This article originally appeared in the May/June 2017 issue.
Program Author: Peter Kreft
downloadable from http://www.mediafire.com/file/97b5wlwhe9blxgn/Explanator26.zip
Note: The program has been updated frequently; there may be a later version available. Check Peter’s Google+ postings for more information.
When travelling from world to world, the first thing that most players (or their characters) find out about the world is its Universal World Profile (UWP). This is a string of numbers whose meaning can be looked up in several tables. Once all of the numbers have been looked up, you have a reasonable overview of the world.
The problem with looking up all that information is that doing so during a game session has a tendency to cause the players to “break out” of the character mindset—that is, instead of playing the role, they’re spending time on the game and rules.

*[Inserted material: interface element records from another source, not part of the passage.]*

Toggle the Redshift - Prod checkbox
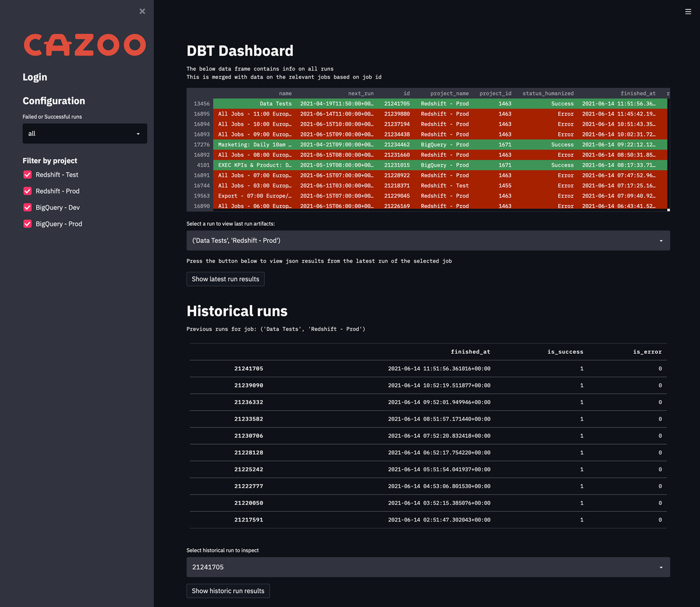This screenshot has width=700, height=607. pyautogui.click(x=27, y=191)
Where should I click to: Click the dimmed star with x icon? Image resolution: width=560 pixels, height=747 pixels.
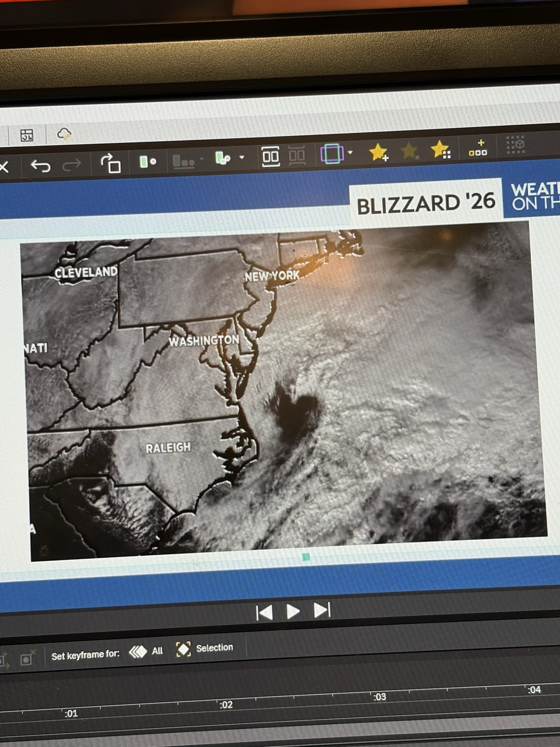(410, 151)
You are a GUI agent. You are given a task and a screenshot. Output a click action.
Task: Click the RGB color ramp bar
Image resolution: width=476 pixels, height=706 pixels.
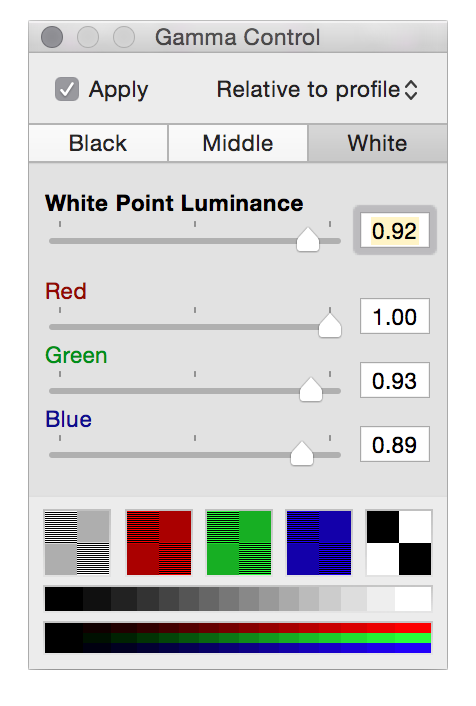click(x=238, y=638)
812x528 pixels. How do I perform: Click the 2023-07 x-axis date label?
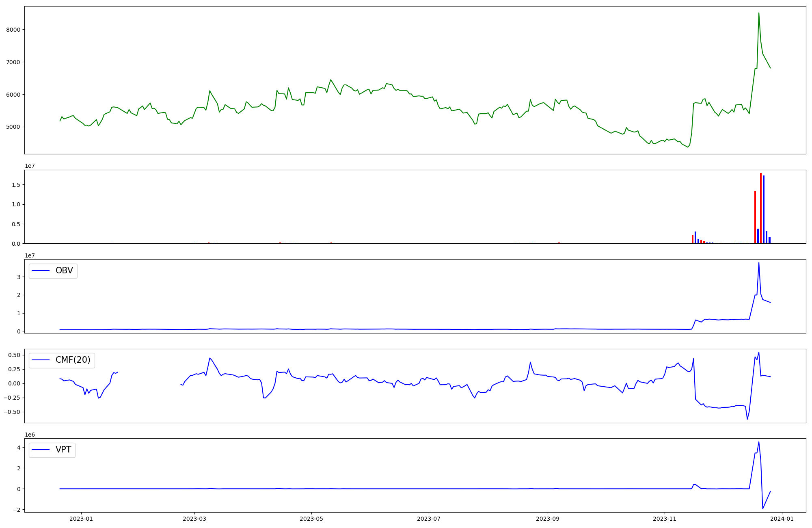429,519
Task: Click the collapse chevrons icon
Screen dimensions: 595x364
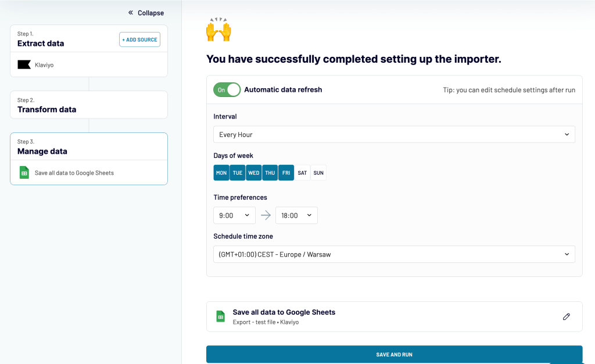Action: [130, 12]
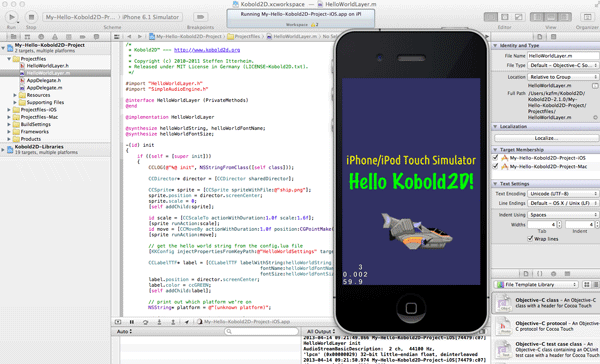Toggle the Breakpoints button

click(x=200, y=17)
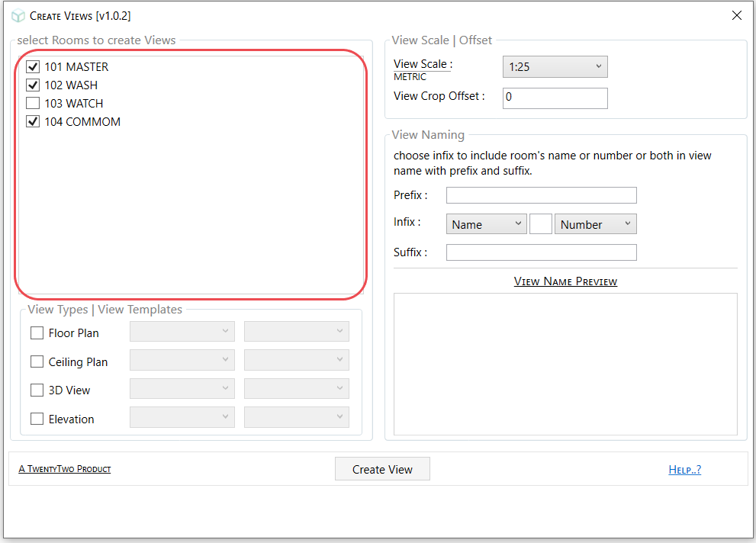Click the A TwentyTwo Product link

pos(65,469)
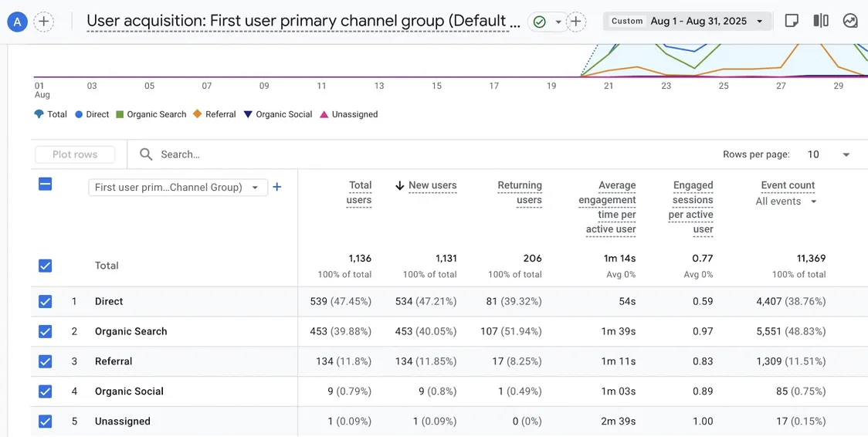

Explanator represents an option to avoid this breakout. You identify a world of interest, and Explanator generates a four-page document in Microsoft Rich Text Format (RTF) with prose descriptions providing the same information you would get from the UWP, and some of the derived information generated by extended rules. The information is based on the T5 Second Survey data format, as posted at TravellerMap.com, including the Economic, Cultural, and Importance extensions.
While most of the information presented would be at home in an encyclopedia entry, it does generate—as the first paragraph of prose—a “First Impressions” description of what you might see/hear/feel/etc. as you exit your ship after landing. This paragraph is intended to be suitable for the referee to read out loud to the players.
The program is distributed as a zip file containing one folder with about 65 files in it. The executable and a handful of DLLs are for Windows; you also get the source code to compile or run under operating systems other than Windows (QB64.net, the QB64 website, offers QB64 for Windows XP-Vista-7-8, Linux (“most Linux distros”), and Mac OSX (Snow Leopard, Mountain Lion, and Yosemite). I used the Windows executable on a maxed-out Surface Pro 3 (8GB RAM, Core i7) running Windows 10 Professional.
The program is written in QB64, a BASIC interpreter/compiler/runtime system with cross-platform availability and generally source-compatible with Microsoft’s QuickBASIC 4.5, QBASIC, and Microsoft BASIC Professional Development System 7.1. As such, its capability for presenting a “point-and-click” user interface (as is now common in most operating systems) is limited, and Mr Kreft has chosen not to jump through the necessary hoops to generate one—instead, you get a purely text-based interface, though not what is now called “console mode” in Windows. The user interface couldn’t be simpler than it is; you are prompted for the name of the world you are interested in; once you provide that, the program searches its entire database for worlds whose names match the provided name. If more than one is found, it lists them, numbered, with their sector names, basic UWPs, and full names. You select which one you’re interested in by number, it loads the data for the sector (and the world), and presents the world with its hex number, UWP, and trade codes (it automatically goes to this point if your entry matches a single world). You are then asked if you wish to “change randomized values”. If you decline, the RTF will be generated immediately; if you accept, you are prompted for “base temperature” (in degrees Celsius), axial tilt, day length in hours, and gravity (in units of 1g). It then generates the RTF file, which only takes a second or two.
In two words, simplicity and speed. For what it does, it does it quickly, and the results are useful, though in most cases they read like fill-in-the-blanks boilerplate. The results are automatically saved (because it writes them out to a RTF file, rather than displaying them on the screen), so that you don’t have to keep coming back and re-generating them, though you can do so if you wish to change one of the randomized values previously noted.
The program is shipped with data files for much of Charted Space as documeted at TravellerMap. However, you can’t add your own sectors to the data, and your ability to add additional worlds is rudimentary—you will have to hand-code the data into one of the sector files (one such, “0-TEST.DAT”, is provided for this purpose to allow you to preserve the “official” sectors). The RTF is generated with some rudimentary formatting; however, in most cases, you will want to at the very least apply some alternate fonts to some sections. The RTF files are saved in the program directory, which means that on Windows 7 and later, you do not want to install the program into a subdirectory of Program Files, as it is a protected directory, with UAC requesting authorization to write, even if you’re logged in with an Administrative account.
Not Bad. It does what it purports to do, it does it reasonably well, and it neither hogs computer resources nor user time to do it. There is room for improvement, though, both in data handling and presentation, and one hopes that Mr Kreft will follow through with some of that improvement—a relatively easy one would be to go to HTML output instead of RTF, or at least allow that as an option. Overall, though, as a labor of love rather than a commercial product—and one that seems to be updated fairly frequently—there is little to complain about, and the price is certainly not going to be a deal-breaker.